2023.7.25市民生活に支障、早期解決を

 7月10日前後に降り続いた大雨により、市内各所での甚大な被害は確認されていないが、芦辺町の中山干拓中央線(芦辺町クオリティライフセンターつばさ周辺)が、大雨の影響で冠水し、周囲の道路は一時、通行止めとなった。頻繁に起こる冠水に「大雨が降れば、同道路は通行止めになるものだ」と当たり前のように認識している。しかし、今後も大雨や豪雨は間違いなく起きる。その度、道路は冠水し、通行止めの対応を続けていいものなのか。

 同道路は、多くの市民が頻繁に通行する生活道路。通行止めとなった道路周辺は谷江川下流に位置し、田んぼや畑に囲まれている立地から冠水しやすい場所。また、周辺地よりも若干道路が下がった状態になり、満潮時と大雨が重なった場合、水が溜まりやすい形状となっていることから、早急な対策への声は以前から上がっている。

 2019年8月28日に発生した豪雨は、同道路に大規模な冠水被害をもたらした。同日未明から降り続いた大雨は、本市で400㍉を超える記録となった。大雨と満潮時が重なったため、道路周辺は、冠水により通行止めとなり、通過する車両は迂回路に回された。

 同年、市議会12月会議の一般質問で、市山繁議員は「同道路は、大雨のたびに冠水している。道路は常に通行できること、水没しないことが当たり前」とし、市に対して道路のかさ上げによる対策を要求した。

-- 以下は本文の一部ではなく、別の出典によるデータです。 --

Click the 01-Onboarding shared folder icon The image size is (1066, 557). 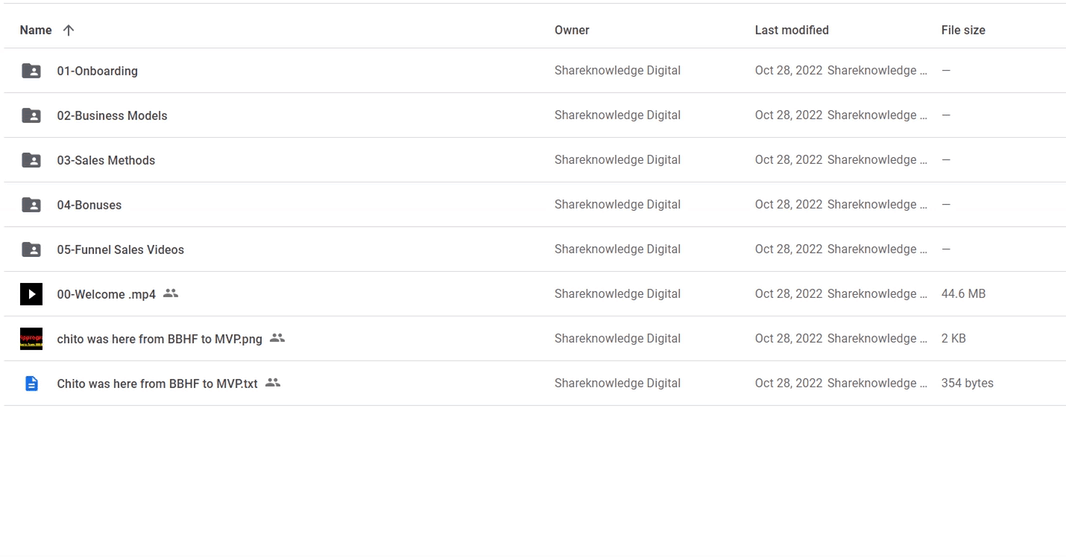[x=31, y=71]
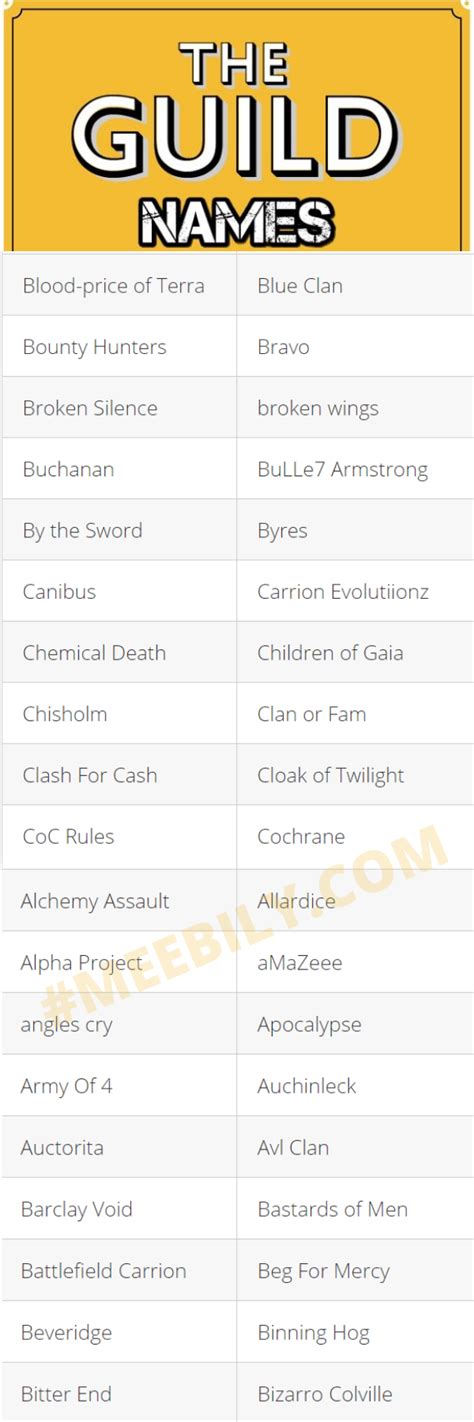Select the Apocalypse cell
The height and width of the screenshot is (1422, 474).
pos(355,1024)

 市道を管理する当時の市建設部長は「近年の異常気象により冠水していることは把握している。現在、道路が冠水した場合には、速やかに通行止めなどの処置を行っている。今後も異常気象が続くことが予想され、市の方針として道路のかさ上げを含めた道路対策の検討に向け、令和2年度当初予算で費用を計上する」と、対策に着手する答弁をしていた。

 当時の紙面記事をさかのぼれば、市山議員の質疑以前の市建設課の回答は、「今のところは地域住民から対策の要望は来ていないが、声が挙がれば検討する必要はある」との答弁に留めていた。市民の声を受けた市山議員の質疑により、市は道路のかさ上げなどの対処を早急に行うものと思われた。しかし、現状はどうなのか。冒頭に述べた通り、現在も相変わらず同道路は大雨のたびに冠水している。

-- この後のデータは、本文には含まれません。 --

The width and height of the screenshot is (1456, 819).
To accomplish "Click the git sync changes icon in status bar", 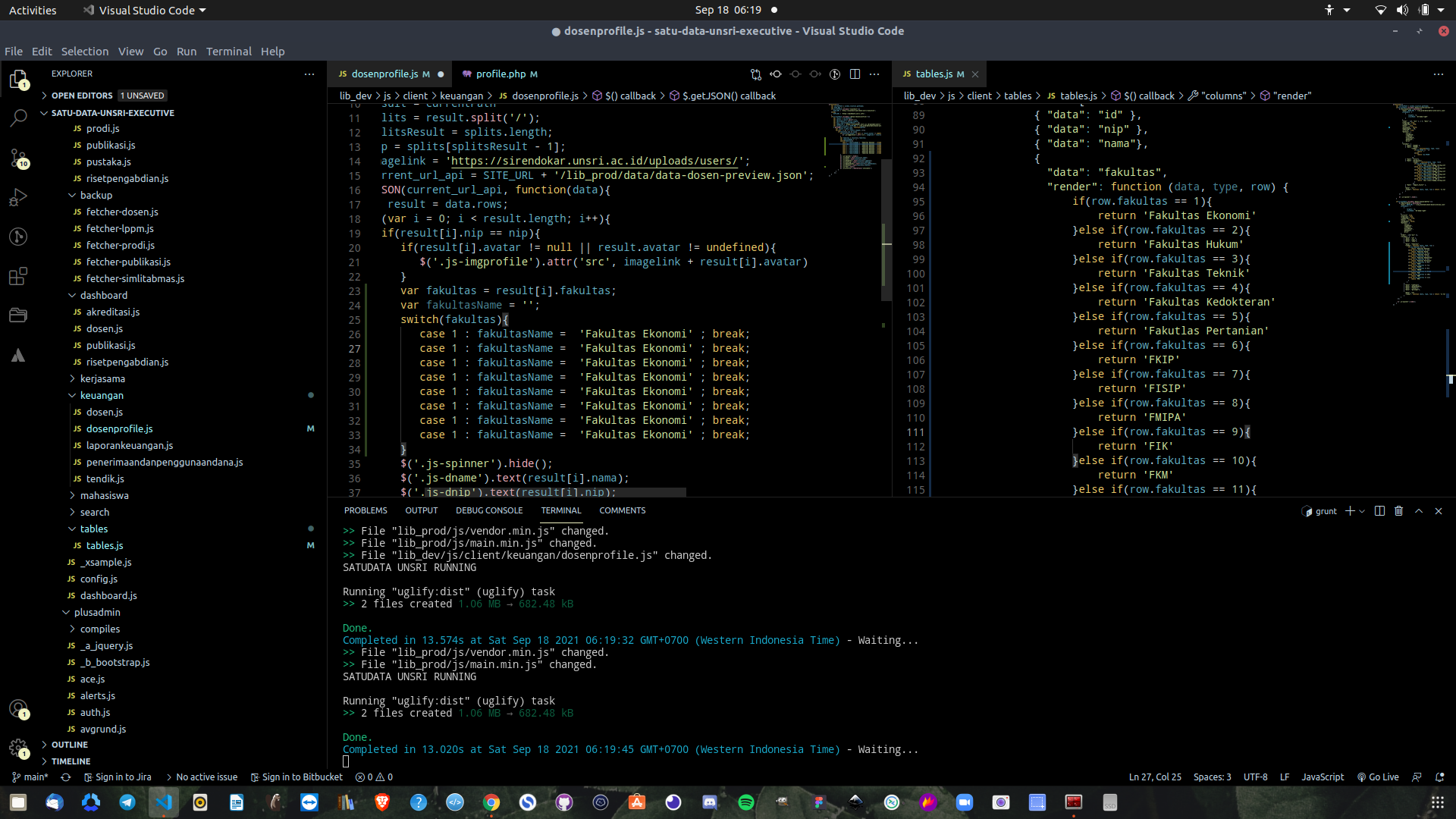I will click(66, 777).
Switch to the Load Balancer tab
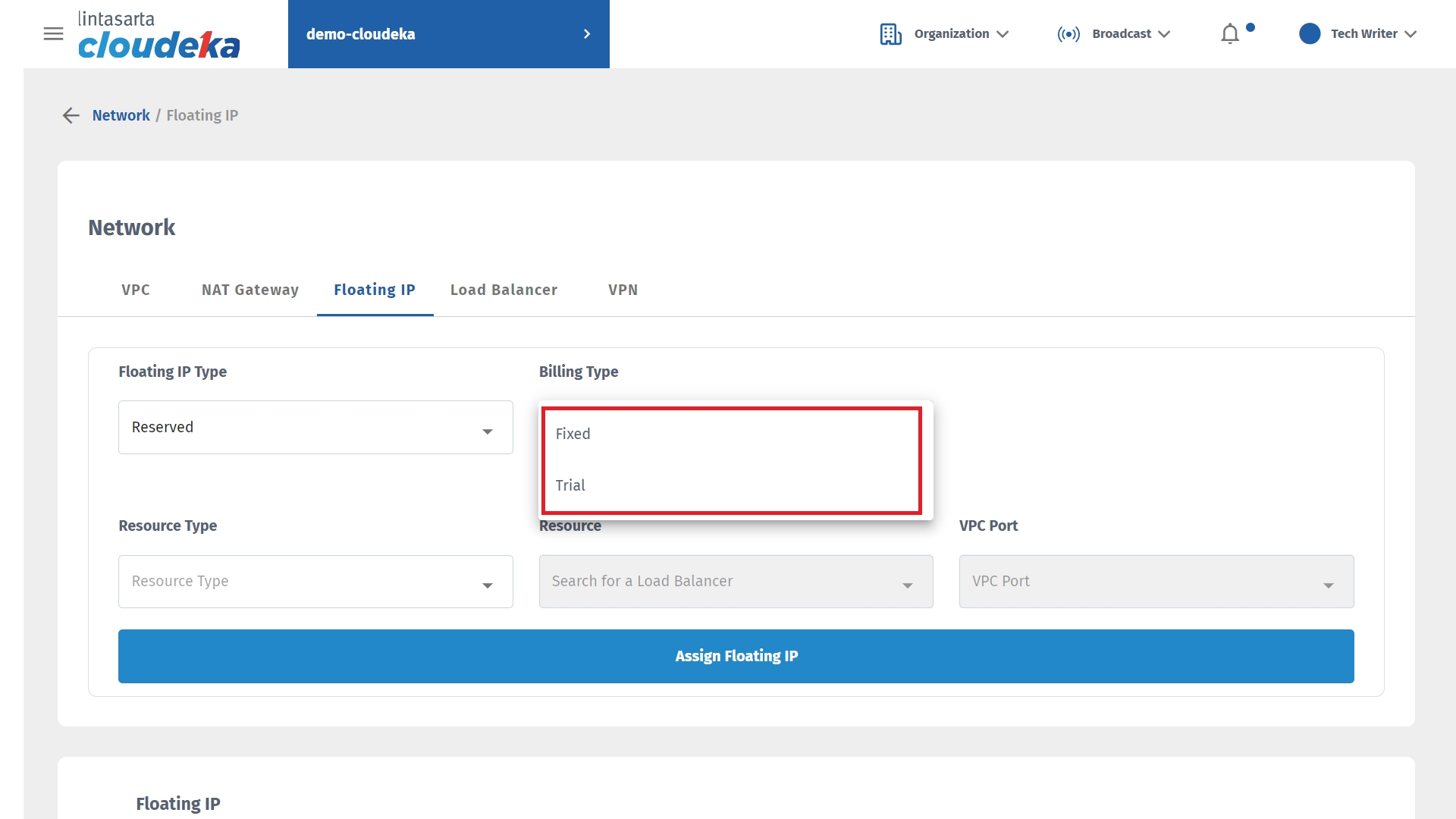 (504, 290)
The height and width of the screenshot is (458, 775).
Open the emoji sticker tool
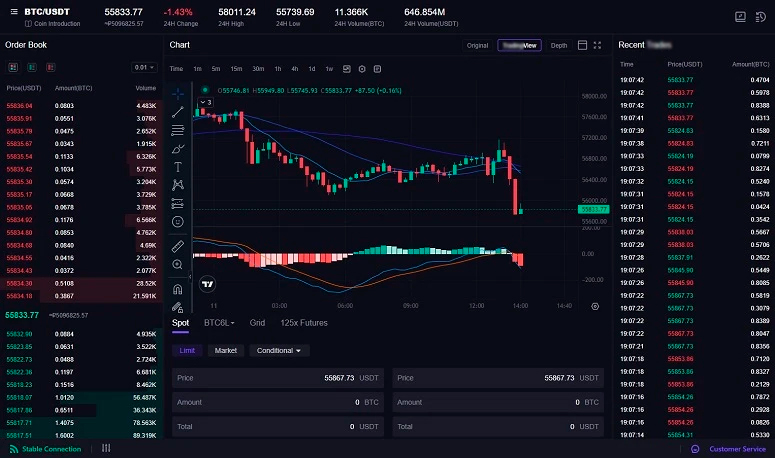pyautogui.click(x=178, y=221)
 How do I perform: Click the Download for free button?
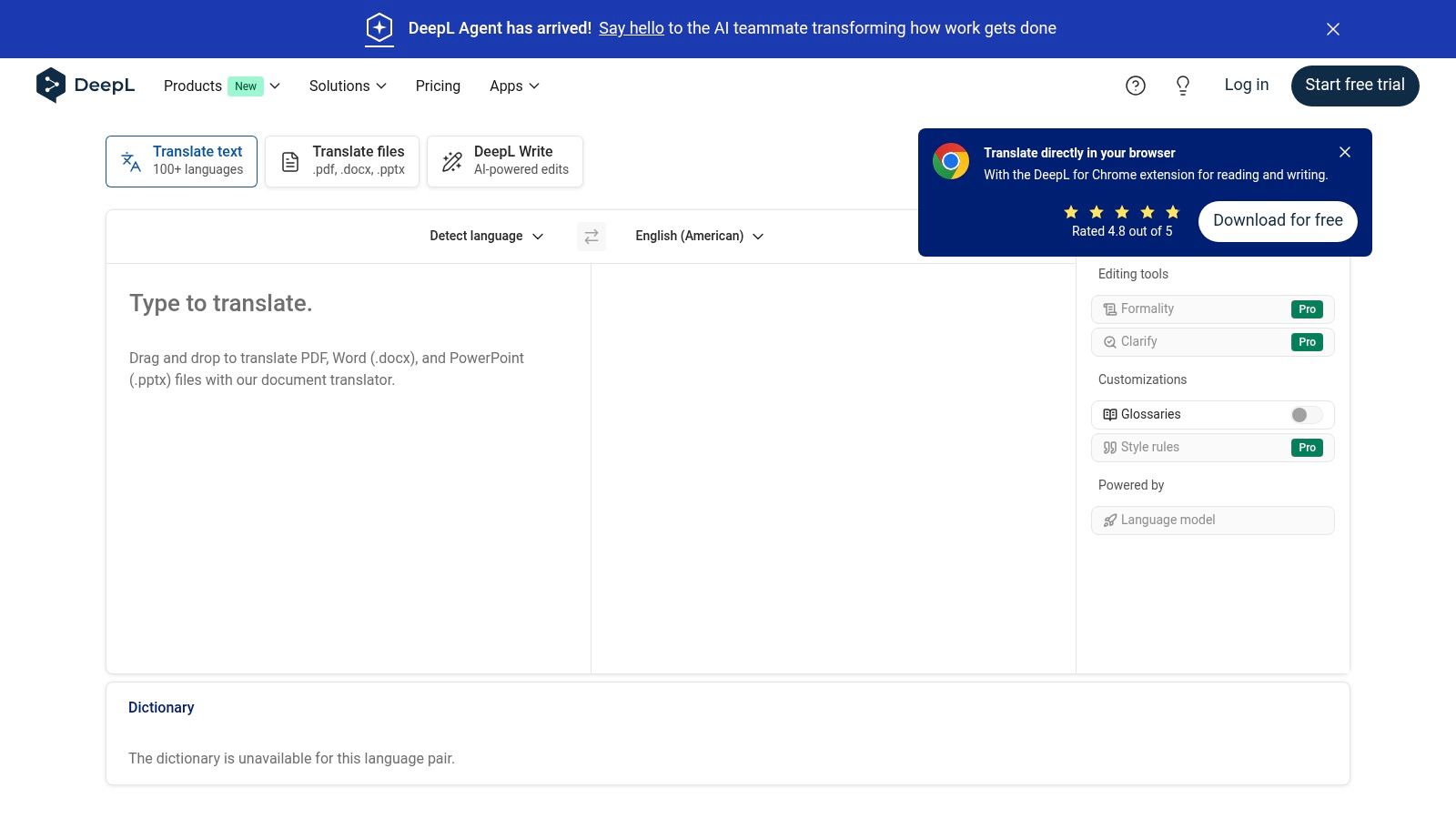1278,221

 記者の記憶と公式な記録からも、同道路の抜本的な改善工事は行われていないと思われる。市が「道路のかさ上げを含めた道路対策をする」と答弁したのは今からもう3年半も前のこと。結果的に何ら改善されていないのは周知の事実だ。

 当時、市山議員は「道路は常に通行できること、水没しないことが当たり前」と市に伝えている。何ら特別な指摘をしたわけではなく、ごく当たり前の話。あとは、その指摘を真摯に受け止め、市民生活の安全安心につながる行動をするのか、あるいは問題を先送りにするのかだけだ。もっとも、市民も気が付かないほどの対策で終え、これで良しとしていたのならば論外となるわけだが。

 これまでも、そして今回も繰り返し言うが、もはや豪雨などの自然災害はまれに起きるようなできごとの時代ではない。早期対応で被害を未然に防ぐべきだ。